Melissa was at home with her two best friends, Anna and Leigh, and they were in the midst of a game of “Never Has He Ever”, where the ‘he’ was their husbands. Laughter amplified with each successive response as they let loose.

“Oh, I got one better,” Anna said, wiping a stray tear from laughing so hard. “Never has he ever figured out how to do Riley’s hair. The man can take apart and rebuild engines. But give him a brush and a ponytail, and he’s as bewildered as a hyena in a beauty pageant.” She took a sip of her wine and continued, “Remember when I was sick as a dog a couple months ago? Well, I couldn’t get out of bed. It was impossible. Riley comes to tell me good-bye before she goes to the bus stop, and her hair is all cattywampus. It’s off-center, a quarter of her hair didn’t even make it into the ponytail, and then you had other sections that only made it partway. I was so tired and out of it, I could only hope and pray that there were not any school pictures that day, or if there were--it was Wacky Wednesday. My poor baby.”

“Hold my beer y’all,” Leigh began. “Never has he ever done his own laundry. IN HIS LIFE.”

“No way!” Anna exclaimed.

“For real?” Melissa gasped.

“That’s the God’s honest truth. His Mama did his clothes up to and until we got married. I suppose he was oblivious—you know he’s really good at that—being oblivious. And well, I guess his Mama was content to keep doing it too. I mean, can you imagine cleaning your adult son’s boxers?” Leigh said.

“Yeah, that right there is dying with that generation. My kids do their own laundry and they aren’t even in their teens yet,” Melissa said.

“So I have to ask, when was it that you found out his Mother was still cleaning his clothes?” Anna asked.

Leigh tossed her hair over her shoulder and said, “Probably about two years after we met. I was at his apartment one night, and we had a little too much to drink—if you know what I mean. Well, I tripped and spilled half my glass on his jacket. It was bad too. So I took it to his laundry room thinking there’d be some stain remover there. Nothing on the shelf. No detergent, no dryer sheets, and definitely not any stain remover. Before I could open my mouth to say anything, he was behind me and said ‘Oh don’t worry about it. I’m taking my laundry to Mom’s tomorrow. I’ll add it to the pile.”

“Wow! Well he must have had some other rather redeeming qualities, because if I had found that out in the early stages—I’d be out the door,” Anna commented.

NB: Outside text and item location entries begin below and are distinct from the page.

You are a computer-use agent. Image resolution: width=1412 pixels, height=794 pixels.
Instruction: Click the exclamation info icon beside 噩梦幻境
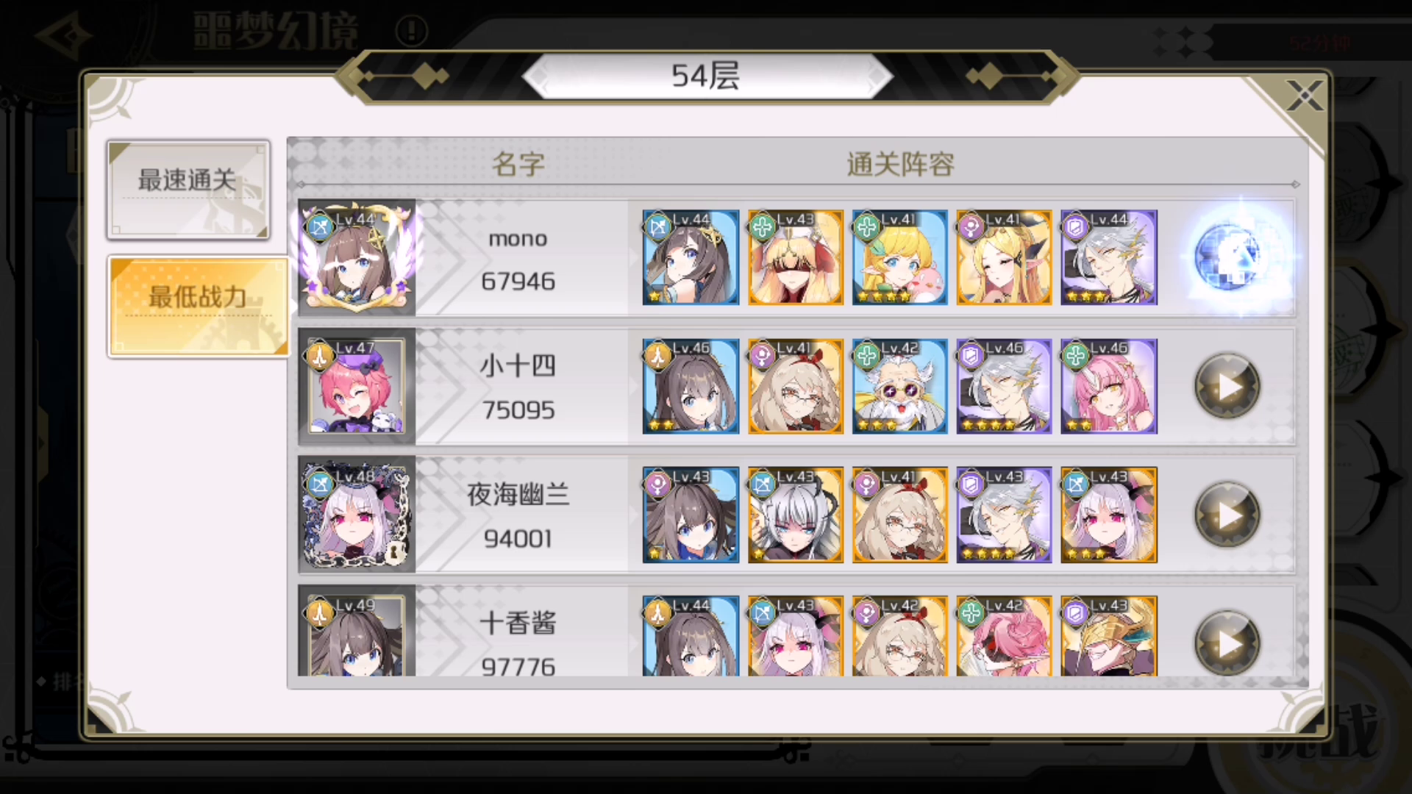[x=411, y=31]
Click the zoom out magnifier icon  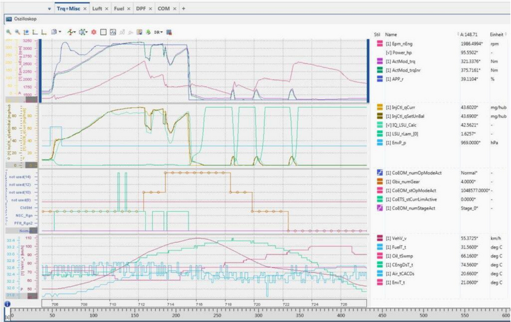17,31
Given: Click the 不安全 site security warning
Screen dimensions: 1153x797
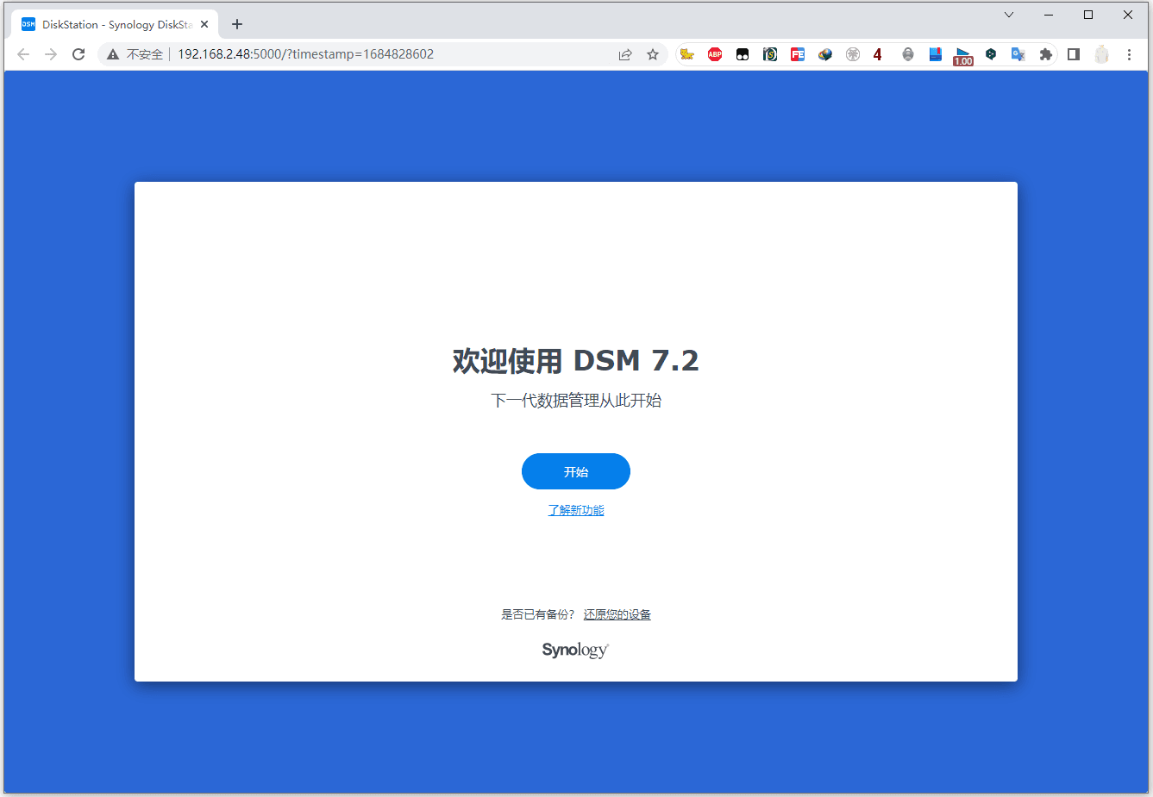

“Yeah, it was a bit concerning but what can I say? We managed to build a good life together. So you take the good and the bad—and the laundry,” Leigh said.

“What do you think our husbands would be talking about if we put them in a room together?” Melissa asked.

“Hmm. I don’t know, tires?” Leigh suggested.

“Lawnmowers. Definitely lawnmowers,” Anna replied.

“Another piece of riveting conversation—the future of lawnmowers,” Melissa said.

Anna got a text notification and looked up, “I’m sorry guys, but I have to get home. It’s a wonder he’s managed to keep it all together for this long. We have to do this again though.”

“Aww, well I’ve enjoyed it too! I hope Riley won’t be covered in flour like she was when they tried to make cookies,” Leigh said.

“You and me both!” Anna replied with a grin.

“I should be heading out too. Melissa, thank you for the much-needed time together! I’ll host the next one,” Leigh said.

“Oh, no problem. This is our form of therapy, right?” Melissa said.

“One hundred percent! I’d have gone mad ten times over if I couldn’t laugh and vent about these things to you guys,” Anna said.

Melissa walked Anna and Leigh to their cars outside. Hugs and another round of good-byes were said. Coming back inside, Melissa closed the front door and let out a satisfying sigh. Tonight had been so much fun; all of life’s stresses always seemed to melt away when they were near.

Grabbing the empty wine glasses and placing them in the kitchen sink, she was ready to catch up on the latest series she was binge-watching. She had at least another hour before her husband and kids would be back.

Friends, laughter, and mutual frustrations—all things to be thankful for, Melissa thought.